American artist (1961–2009)

Fiorilla's creation for the MTV logo "Guillotine"

Steve Fiorilla (January 12, 1961 - July 29, 2009) was an American artist born in Paterson, New Jersey, who lived and worked in Buffalo, New York. Throughout his career, Fiorilla emphasized the grotesque and surreal in illustrations, sculpture and fine art. As a sculptor, he produced a variety of bizarre, malformed creatures. His film reviews appeared under the pseudonym Jacques Corédor.

== Print ==
Fiorilla illustrated for books and magazines (Heavy Metal, Video Games and Computer Entertainment, High Times), T-shirts, small press journals (Eegah!, Magick Theatre, Moody Street Irregulars), catalog covers (Gregg Press), fanzines (Horror from the Crypt of Fear) and mini-comics (City Scenes). One of his 1985 sculptures was featured 12 years later on a cover for the magazine Bloodsongs (1997).

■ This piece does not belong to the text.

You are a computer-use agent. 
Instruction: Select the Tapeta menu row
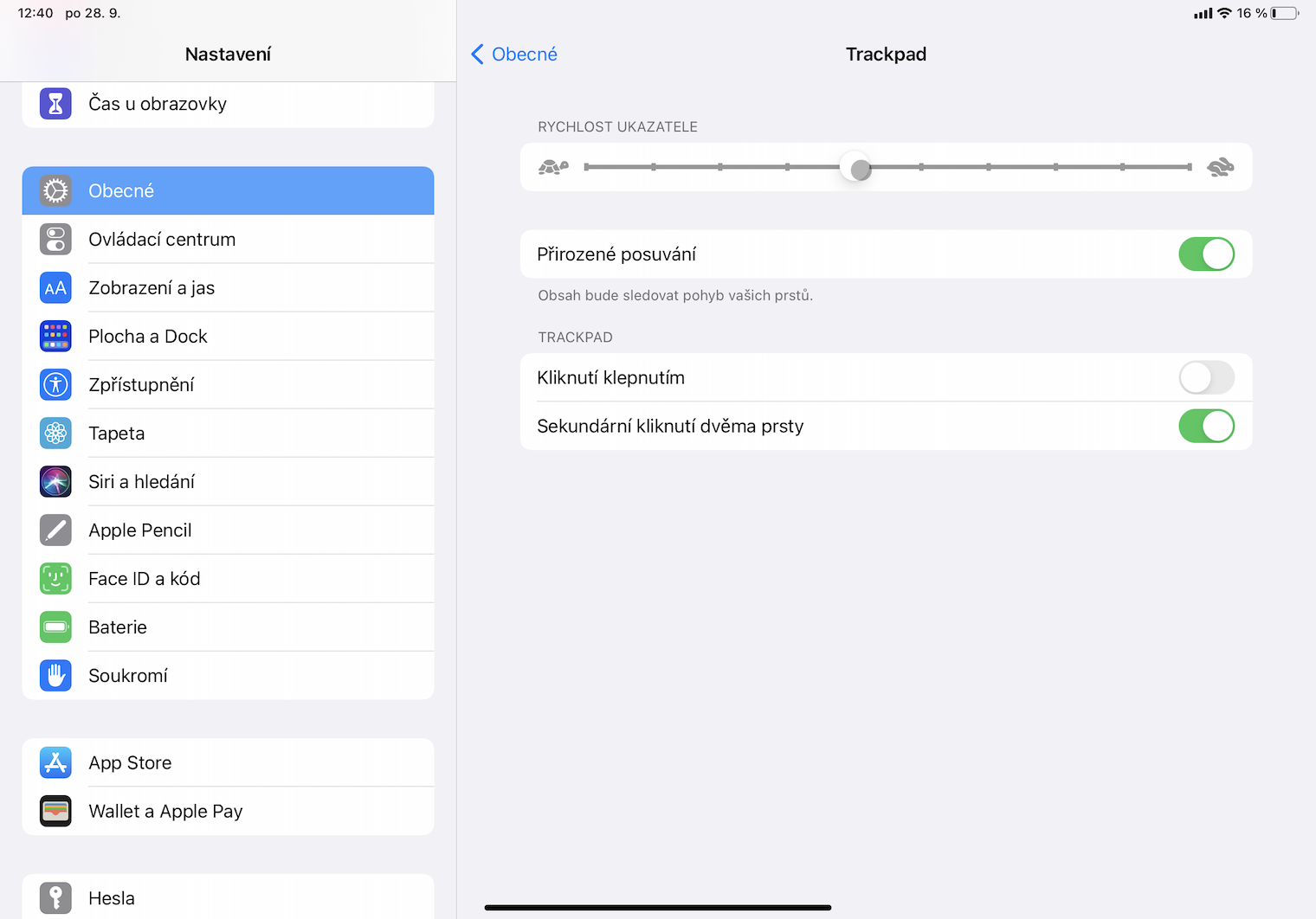point(228,434)
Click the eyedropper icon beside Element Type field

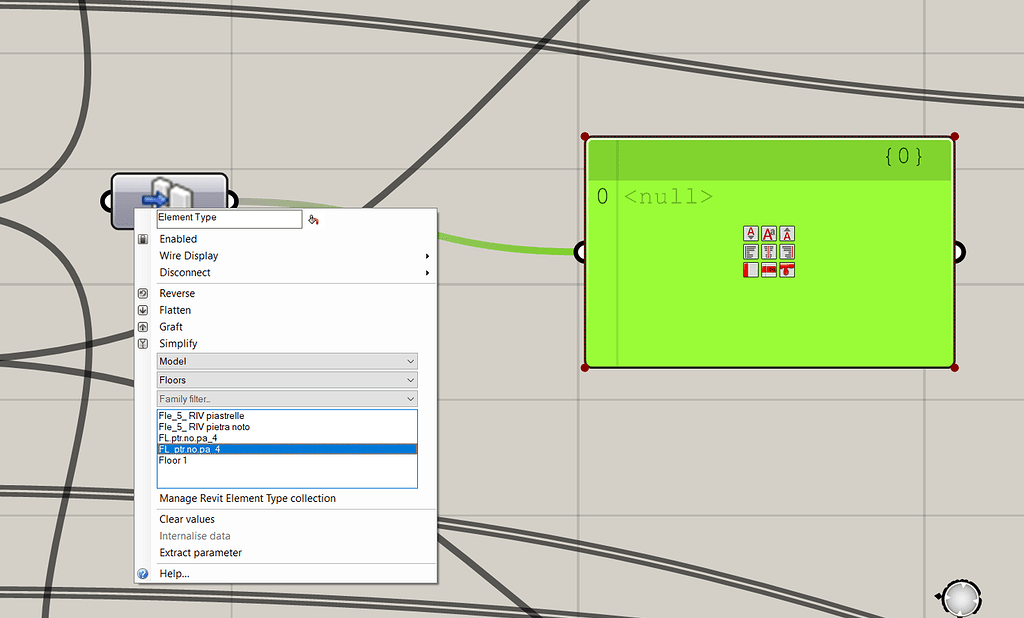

He created numerous drawings and product designs for Ed "Big Daddy" Roth, including a belt buckle, T-shirts, caps, ads and catalog illustrations. Fiorilla sometimes worked in tandem with illustrator Jim McDermott, such as their collaboration for Stephen J. Spignesi's The Complete Stephen King Encyclopedia (1991).

== Film and television ==
Fiorilla's work for films included sculptural designs for Boston's Olive Jar Animation. The short film Things Never Seen (1989), with creatures designed by Fiorilla, received multiple showings on MTV during the 1980s and 1990s. In addition to special effects makeup for videos (Tennie Komar and the Silencers) and films (Winterbeast, 1991), he designed masks for Death Studios and horror films, including Saturday the 14th (1981) and Till Death Do We Scare (1982).

The MTV animated logo "Guillotine" featured a sculpted horror by Fiorilla, and he also created the customized skeleton guitar writhing in a popular 1987 Dokken video seen on MTV.

EC Comics publisher Bill Gaines owned one of Fiorilla's latex masks depicting EC's Old Witch (The Haunt of Fear). In the second season of HBO's Tales from the Crypt anthology television series, a photo of this Old Witch mask was a prop in the June 26, 1990 "Korman's Kalamity" episode, adapted from the EC story "Kamen's Kalamity". Illustrated by Jack Kamen, the original self-satirical story is set in EC's offices where the EC editors have a meeting with Kamen about his artwork.

== Miscellaneous work ==

Fiorilla's interpretation of EC Comics' Old Witch

Buffalo's Low Down Dirty Low Brow Art Show was a 2002 group exhibition "inspired by the artwork of Steve Fiorilla", although he did not participate in the show. Fiorilla's articles and reviews were published in the online magazine, Flickhead. He also did film reviews under the pseudonym Jacques Corédor (a pun on Samuel Fuller's film Shock Corridor).

Fee Fie Foe... Fiorilla! is a blog displaying Fiorilla's characters in a surreal narrative setting.

Steve Fiorilla died on July 29, 2009, in Buffalo at the age of 48.